Ouverture du capital des officines : les pharmaciens montent au créneau
Le débat autour de l’avenir des pharmacies au Maroc prend une nouvelle ampleur. La Confédération des syndicats des pharmaciens du Maroc (CSPM), présidée par Mohamed Lhababi, a appelé à un sit-in prévu le 9 avril devant le Conseil de la concurrence. Au cœur de la mobilisation : un avis recommandant l’ouverture du capital des officines à des investisseurs privés.
Derrière cette confrontation se dessine une question fondamentale : comment concilier les impératifs économiques avec les exigences éthiques et sanitaires qui régissent la profession pharmaceutique ?
Un modèle professionnel en question
Pour la CSPM, l’enjeu dépasse largement une simple réforme administrative. Il s’agit, selon son président, de préserver l’indépendance du pharmacien et la spécificité de son rôle dans le système de santé. Aujourd’hui, le pharmacien est à la fois propriétaire et responsable de son officine, une configuration qui garantit, selon les professionnels, une prise de décision centrée sur le patient plutôt que sur la rentabilité.
L’ouverture du capital pourrait, à terme, introduire une logique purement commerciale dans un secteur historiquement encadré par des règles déontologiques strictes. Les syndicats craignent ainsi un basculement vers un modèle où les impératifs financiers primeraient sur la mission de santé publique.
Une gouvernance critiquée
Au-delà de la question du capital, cette mobilisation met en lumière un malaise plus profond lié à la gestion du secteur. Après plusieurs années de discussions avec le ministère de la Santé, aucune réforme structurante n’a abouti. Ce manque de décisions est pointé du doigt par les représentants de la profession, qui dénoncent une forme d’immobilisme institutionnel.

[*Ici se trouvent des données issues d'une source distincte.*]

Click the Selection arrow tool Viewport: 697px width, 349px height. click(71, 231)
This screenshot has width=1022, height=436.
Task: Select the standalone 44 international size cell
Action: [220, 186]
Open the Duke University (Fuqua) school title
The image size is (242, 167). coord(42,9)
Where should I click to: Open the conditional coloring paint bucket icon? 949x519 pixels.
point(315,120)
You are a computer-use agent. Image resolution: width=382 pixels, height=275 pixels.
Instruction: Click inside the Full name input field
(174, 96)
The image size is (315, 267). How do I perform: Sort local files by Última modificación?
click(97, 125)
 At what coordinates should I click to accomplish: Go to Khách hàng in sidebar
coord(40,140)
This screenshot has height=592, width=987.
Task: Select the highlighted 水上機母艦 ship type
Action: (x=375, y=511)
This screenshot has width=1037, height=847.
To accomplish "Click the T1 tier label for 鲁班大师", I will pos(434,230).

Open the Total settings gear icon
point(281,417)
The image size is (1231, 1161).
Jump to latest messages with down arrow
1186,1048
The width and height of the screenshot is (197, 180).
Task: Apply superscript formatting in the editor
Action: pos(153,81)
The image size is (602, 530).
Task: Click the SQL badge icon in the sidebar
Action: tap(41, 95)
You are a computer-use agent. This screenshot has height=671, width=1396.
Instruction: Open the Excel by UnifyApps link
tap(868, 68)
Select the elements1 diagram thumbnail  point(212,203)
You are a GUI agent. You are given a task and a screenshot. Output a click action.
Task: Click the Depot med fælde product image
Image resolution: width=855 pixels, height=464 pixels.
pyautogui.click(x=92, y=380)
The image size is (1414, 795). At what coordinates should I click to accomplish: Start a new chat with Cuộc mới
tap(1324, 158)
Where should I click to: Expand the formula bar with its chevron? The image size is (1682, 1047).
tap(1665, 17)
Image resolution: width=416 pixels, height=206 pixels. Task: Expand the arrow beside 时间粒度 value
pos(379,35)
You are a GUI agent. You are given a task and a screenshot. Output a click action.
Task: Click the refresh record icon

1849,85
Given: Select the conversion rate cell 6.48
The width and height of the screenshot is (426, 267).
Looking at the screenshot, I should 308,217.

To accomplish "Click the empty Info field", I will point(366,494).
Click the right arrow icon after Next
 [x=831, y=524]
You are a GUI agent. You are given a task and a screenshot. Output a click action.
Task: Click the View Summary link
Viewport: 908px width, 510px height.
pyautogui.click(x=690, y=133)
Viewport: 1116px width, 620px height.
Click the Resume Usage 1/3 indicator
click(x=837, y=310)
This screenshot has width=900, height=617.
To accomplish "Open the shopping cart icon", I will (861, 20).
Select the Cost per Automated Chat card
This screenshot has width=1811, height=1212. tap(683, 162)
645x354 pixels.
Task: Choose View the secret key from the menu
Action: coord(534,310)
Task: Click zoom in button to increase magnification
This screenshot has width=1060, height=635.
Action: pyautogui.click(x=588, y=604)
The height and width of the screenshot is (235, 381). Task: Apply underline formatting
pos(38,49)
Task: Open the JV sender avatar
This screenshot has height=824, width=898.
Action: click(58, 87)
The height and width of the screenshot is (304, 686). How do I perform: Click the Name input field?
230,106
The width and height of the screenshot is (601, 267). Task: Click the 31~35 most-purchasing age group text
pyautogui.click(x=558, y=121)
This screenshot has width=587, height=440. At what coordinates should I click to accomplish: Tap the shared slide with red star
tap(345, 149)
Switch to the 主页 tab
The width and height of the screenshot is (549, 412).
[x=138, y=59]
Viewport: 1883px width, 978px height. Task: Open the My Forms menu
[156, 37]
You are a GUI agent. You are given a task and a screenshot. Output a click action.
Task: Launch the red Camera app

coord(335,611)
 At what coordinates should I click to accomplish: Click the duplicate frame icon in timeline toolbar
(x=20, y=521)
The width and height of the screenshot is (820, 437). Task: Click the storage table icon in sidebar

Selon eux, cette absence de vision claire a contribué à fragiliser économiquement les officines, ouvrant la voie à des propositions de réforme jugées abruptes et insuffisamment concertées.
Une comparaison contesté
Certains défenseurs de l’ouverture du capital évoquent l’exemple du secteur de l’éducation, où l’investissement privé a permis une expansion rapide de l’offre. Une comparaison rejetée par la CSPM, qui rappelle que la pharmacie relève avant tout d’un service de santé de proximité.
Contrairement à l’éducation, expliquent les professionnels, la relation entre le pharmacien et le patient repose sur une responsabilité directe et quotidienne. L’introduction d’investisseurs pourrait, selon eux, altérer cet équilibre en introduisant des objectifs de rentabilité incompatibles avec certaines exigences sanitaires.
Des alternatives proposée
Pour autant, les pharmaciens ne s’opposent pas à toute évolution. La CSPM plaide pour une réforme du modèle économique, inspirée de pratiques internationales. L’idée principale consiste à diversifier les sources de revenus des officines, en intégrant des missions rémunérées telles que la vaccination ou le conseil pharmaceutique.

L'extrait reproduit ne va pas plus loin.